• [DATASET ROWS]
++++++

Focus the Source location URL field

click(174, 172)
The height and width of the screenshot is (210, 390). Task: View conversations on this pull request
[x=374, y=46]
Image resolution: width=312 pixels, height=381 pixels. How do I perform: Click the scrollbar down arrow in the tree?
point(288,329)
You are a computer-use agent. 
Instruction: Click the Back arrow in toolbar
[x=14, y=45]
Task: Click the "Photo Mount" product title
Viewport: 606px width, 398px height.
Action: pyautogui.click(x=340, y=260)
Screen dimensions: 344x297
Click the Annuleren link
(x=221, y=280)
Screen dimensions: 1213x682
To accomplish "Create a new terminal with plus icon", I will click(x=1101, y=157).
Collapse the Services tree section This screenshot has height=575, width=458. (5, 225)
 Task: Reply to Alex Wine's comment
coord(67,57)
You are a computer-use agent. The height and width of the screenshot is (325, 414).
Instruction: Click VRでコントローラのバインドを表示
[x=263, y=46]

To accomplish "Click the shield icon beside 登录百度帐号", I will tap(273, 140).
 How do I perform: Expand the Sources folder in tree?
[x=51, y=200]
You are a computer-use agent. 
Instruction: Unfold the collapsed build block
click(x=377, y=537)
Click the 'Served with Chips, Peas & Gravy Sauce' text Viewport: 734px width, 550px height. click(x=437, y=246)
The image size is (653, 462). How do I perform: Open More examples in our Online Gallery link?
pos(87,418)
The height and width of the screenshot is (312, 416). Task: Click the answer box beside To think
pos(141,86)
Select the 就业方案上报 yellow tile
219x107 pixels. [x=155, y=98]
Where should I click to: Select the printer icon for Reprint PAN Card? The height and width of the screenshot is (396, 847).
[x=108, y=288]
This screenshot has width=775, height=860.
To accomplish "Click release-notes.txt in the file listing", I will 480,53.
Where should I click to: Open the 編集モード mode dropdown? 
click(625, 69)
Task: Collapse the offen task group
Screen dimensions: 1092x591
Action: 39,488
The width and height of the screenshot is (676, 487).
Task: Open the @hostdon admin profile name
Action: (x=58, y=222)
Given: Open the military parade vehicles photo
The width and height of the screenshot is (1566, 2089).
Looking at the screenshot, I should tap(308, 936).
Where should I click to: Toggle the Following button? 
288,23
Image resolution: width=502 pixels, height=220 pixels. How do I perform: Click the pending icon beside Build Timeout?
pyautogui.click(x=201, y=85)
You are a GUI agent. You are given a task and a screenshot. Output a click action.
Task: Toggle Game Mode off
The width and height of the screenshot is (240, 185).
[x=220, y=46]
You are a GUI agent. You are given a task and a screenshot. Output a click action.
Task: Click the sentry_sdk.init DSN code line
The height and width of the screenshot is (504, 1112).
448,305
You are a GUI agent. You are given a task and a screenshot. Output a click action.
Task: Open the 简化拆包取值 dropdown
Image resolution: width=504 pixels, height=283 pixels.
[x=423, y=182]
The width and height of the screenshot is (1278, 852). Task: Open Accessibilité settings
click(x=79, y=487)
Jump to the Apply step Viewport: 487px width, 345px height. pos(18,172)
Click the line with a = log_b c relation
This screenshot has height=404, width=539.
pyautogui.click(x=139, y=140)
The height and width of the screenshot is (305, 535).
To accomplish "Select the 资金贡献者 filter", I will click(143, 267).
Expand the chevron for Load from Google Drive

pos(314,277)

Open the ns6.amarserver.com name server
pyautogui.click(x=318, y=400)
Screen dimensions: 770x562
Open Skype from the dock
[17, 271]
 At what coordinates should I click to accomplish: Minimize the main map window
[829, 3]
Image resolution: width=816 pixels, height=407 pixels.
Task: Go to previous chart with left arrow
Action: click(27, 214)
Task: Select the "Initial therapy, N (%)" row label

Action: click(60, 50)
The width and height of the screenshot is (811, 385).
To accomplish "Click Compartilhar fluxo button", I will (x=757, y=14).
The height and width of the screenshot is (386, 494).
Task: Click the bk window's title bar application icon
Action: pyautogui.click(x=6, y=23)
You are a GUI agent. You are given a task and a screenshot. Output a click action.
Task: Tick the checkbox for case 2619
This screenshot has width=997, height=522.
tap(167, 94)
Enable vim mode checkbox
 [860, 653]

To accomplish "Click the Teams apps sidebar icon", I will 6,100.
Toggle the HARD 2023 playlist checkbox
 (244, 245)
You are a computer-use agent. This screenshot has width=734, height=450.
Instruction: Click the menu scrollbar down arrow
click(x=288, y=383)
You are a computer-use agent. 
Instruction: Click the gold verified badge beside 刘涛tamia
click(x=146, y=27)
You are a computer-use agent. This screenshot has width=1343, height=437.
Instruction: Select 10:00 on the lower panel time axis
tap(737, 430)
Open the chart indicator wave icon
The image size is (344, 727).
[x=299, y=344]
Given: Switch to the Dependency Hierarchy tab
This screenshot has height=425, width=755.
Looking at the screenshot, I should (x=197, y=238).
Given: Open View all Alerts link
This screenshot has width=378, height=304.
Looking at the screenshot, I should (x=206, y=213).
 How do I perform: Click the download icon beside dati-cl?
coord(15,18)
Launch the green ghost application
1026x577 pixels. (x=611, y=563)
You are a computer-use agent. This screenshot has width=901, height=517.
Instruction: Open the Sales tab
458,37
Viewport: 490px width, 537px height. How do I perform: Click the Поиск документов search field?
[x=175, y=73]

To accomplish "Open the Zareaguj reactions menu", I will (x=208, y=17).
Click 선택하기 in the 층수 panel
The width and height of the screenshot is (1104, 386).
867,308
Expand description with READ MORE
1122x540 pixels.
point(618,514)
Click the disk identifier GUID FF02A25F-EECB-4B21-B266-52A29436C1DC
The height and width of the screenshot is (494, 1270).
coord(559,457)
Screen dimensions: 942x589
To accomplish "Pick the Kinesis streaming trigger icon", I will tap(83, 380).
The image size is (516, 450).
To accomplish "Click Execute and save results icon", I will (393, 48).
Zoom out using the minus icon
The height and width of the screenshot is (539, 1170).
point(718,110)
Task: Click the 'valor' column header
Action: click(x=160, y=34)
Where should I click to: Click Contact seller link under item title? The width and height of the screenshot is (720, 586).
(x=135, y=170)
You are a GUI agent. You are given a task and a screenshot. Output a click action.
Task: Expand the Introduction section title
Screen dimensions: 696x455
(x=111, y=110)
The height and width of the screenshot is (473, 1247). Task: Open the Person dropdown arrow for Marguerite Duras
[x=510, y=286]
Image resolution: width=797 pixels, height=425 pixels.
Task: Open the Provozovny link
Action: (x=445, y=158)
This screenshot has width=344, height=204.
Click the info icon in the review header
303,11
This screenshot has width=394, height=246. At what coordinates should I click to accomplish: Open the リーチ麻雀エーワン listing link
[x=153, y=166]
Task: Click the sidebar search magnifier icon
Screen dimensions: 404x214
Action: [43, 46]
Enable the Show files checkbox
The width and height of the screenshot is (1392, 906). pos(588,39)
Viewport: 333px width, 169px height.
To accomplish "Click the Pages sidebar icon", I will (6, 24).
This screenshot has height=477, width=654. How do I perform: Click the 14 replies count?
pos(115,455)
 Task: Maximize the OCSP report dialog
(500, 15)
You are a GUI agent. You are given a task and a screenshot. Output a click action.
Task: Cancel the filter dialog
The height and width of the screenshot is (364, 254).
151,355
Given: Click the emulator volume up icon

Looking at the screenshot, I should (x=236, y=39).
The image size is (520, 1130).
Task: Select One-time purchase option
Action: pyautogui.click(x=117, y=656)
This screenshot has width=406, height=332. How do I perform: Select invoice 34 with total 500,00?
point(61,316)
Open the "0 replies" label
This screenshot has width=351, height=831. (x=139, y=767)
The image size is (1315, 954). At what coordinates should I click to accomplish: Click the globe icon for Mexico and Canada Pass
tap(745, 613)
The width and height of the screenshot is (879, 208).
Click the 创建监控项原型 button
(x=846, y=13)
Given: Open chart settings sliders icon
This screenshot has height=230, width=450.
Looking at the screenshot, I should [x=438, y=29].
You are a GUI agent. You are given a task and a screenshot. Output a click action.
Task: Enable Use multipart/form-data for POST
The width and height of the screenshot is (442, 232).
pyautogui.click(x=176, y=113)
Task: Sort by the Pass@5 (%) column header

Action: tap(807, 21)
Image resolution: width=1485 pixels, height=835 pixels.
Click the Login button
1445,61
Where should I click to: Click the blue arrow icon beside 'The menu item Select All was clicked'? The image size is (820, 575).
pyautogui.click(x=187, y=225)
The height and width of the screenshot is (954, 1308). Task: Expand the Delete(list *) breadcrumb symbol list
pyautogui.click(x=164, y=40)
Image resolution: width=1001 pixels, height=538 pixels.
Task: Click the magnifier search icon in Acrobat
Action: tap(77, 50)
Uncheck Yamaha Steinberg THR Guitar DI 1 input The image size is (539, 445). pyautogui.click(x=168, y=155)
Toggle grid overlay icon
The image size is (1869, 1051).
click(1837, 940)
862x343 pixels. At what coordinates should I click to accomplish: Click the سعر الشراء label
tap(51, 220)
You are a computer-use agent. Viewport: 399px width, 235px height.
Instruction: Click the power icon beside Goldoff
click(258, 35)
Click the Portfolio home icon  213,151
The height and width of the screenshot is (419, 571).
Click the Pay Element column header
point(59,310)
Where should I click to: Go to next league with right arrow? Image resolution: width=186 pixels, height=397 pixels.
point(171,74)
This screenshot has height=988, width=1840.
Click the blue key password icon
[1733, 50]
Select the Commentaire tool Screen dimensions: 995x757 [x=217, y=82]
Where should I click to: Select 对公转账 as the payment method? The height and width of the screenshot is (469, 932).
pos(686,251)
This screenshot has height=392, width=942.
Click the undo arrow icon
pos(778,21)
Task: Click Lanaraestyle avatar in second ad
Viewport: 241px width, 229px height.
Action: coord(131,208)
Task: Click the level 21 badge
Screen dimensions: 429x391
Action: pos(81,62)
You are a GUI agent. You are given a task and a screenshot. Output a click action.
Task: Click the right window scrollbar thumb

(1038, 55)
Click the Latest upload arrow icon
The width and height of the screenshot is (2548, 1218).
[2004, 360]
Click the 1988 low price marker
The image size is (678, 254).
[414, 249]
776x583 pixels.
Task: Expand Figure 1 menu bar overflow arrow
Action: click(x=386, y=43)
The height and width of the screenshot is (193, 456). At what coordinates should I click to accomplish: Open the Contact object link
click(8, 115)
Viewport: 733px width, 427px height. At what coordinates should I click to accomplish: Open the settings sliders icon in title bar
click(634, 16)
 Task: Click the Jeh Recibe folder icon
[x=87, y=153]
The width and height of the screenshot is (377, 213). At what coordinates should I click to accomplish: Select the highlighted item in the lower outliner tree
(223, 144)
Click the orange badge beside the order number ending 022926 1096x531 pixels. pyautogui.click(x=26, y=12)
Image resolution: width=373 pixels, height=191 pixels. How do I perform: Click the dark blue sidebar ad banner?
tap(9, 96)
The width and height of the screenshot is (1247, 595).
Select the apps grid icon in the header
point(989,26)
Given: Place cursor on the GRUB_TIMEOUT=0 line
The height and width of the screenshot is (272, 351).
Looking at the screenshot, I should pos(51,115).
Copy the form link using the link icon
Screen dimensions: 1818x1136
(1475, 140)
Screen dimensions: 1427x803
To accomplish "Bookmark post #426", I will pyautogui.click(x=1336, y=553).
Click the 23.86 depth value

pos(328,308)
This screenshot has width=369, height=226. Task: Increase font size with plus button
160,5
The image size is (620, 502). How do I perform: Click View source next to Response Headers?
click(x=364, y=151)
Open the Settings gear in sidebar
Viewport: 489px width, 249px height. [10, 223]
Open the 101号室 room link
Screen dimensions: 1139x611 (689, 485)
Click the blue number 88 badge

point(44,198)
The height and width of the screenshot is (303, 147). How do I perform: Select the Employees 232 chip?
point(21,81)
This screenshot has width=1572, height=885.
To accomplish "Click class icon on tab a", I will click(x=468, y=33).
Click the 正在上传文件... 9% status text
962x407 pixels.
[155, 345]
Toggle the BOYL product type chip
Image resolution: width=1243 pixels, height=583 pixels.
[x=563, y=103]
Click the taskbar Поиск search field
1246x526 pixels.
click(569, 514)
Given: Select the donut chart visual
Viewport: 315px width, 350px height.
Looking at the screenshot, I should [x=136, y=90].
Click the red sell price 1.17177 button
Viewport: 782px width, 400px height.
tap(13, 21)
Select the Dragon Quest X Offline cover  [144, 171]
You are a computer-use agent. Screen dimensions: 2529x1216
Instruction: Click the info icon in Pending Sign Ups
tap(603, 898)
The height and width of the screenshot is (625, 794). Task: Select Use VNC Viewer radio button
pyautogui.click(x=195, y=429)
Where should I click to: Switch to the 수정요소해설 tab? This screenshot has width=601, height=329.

++++++

• [THE EXERCISE] Recast the records from the line with "The height and width of the screenshot is (473, 1247)." up to and including the line with "Looking at the screenshot, I should [x=438, y=29]." as a JSON list of strings, one string per line, leaving out blank lines.

• [RESULT OF THIS EXERCISE]
[
  "The height and width of the screenshot is (473, 1247). Task: Open the Person dropdown arrow for Marguerite Duras",
  "[x=510, y=286]",
  "Image resolution: width=797 pixels, height=425 pixels.",
  "Task: Open the Provozovny link",
  "Action: (x=445, y=158)",
  "This screenshot has width=344, height=204.",
  "Click the info icon in the review header",
  "303,11",
  "This screenshot has width=394, height=246. At what coordinates should I click to accomplish: Open the リーチ麻雀エーワン listing link",
  "[x=153, y=166]",
  "Task: Click the sidebar search magnifier icon",
  "Screen dimensions: 404x214",
  "Action: [43, 46]",
  "Enable the Show files checkbox",
  "The width and height of the screenshot is (1392, 906). pos(588,39)",
  "Viewport: 333px width, 169px height.",
  "To accomplish \"Click the Pages sidebar icon\", I will (6, 24).",
  "This screenshot has height=477, width=654. How do I perform: Click the 14 replies count?",
  "pos(115,455)",
  " Task: Maximize the OCSP report dialog",
  "(500, 15)",
  "You are a GUI agent. You are given a task and a screenshot. Output a click action.",
  "Task: Cancel the filter dialog",
  "The height and width of the screenshot is (364, 254).",
  "151,355",
  "Given: Click the emulator volume up icon",
  "Looking at the screenshot, I should (x=236, y=39).",
  "The image size is (520, 1130).",
  "Task: Select One-time purchase option",
  "Action: pyautogui.click(x=117, y=656)",
  "This screenshot has width=406, height=332. How do I perform: Select invoice 34 with total 500,00?",
  "point(61,316)",
  "Open the \"0 replies\" label",
  "This screenshot has width=351, height=831. (x=139, y=767)",
  "The image size is (1315, 954). At what coordinates should I click to accomplish: Click the globe icon for Mexico and Canada Pass",
  "tap(745, 613)",
  "The width and height of the screenshot is (879, 208).",
  "Click the 创建监控项原型 button",
  "(x=846, y=13)",
  "Given: Open chart settings sliders icon",
  "This screenshot has height=230, width=450.",
  "Looking at the screenshot, I should [x=438, y=29]."
]